WORK ITEM:
The answer must be a single number: the count of lines in these records that hold "Choose".
─── PROVIDED ENTRIES ───
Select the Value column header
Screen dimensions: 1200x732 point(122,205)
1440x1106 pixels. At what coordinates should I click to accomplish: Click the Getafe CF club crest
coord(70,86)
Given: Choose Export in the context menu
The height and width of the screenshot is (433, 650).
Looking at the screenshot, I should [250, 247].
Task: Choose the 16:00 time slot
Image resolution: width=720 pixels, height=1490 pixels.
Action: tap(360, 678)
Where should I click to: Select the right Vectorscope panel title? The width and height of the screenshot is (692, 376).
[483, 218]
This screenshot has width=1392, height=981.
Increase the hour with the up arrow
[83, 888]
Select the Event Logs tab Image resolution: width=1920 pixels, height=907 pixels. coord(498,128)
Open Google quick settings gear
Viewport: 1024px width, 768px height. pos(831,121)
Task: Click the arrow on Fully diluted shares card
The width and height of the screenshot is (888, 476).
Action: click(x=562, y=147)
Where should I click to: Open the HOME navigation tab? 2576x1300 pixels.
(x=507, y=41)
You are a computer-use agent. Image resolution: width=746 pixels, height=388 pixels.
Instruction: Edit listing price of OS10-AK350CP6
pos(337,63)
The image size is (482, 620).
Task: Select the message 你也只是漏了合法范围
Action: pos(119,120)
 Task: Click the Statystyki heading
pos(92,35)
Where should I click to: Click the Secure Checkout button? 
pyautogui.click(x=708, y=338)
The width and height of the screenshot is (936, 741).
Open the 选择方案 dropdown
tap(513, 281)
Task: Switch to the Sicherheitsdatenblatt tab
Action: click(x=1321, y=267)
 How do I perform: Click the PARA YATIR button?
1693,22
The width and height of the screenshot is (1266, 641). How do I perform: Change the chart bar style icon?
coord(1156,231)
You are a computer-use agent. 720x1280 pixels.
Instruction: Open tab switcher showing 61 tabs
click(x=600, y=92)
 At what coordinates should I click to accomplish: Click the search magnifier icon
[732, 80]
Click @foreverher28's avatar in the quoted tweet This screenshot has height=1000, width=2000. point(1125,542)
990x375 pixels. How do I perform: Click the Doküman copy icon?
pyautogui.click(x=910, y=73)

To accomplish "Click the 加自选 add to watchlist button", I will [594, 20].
───
RESULT:
2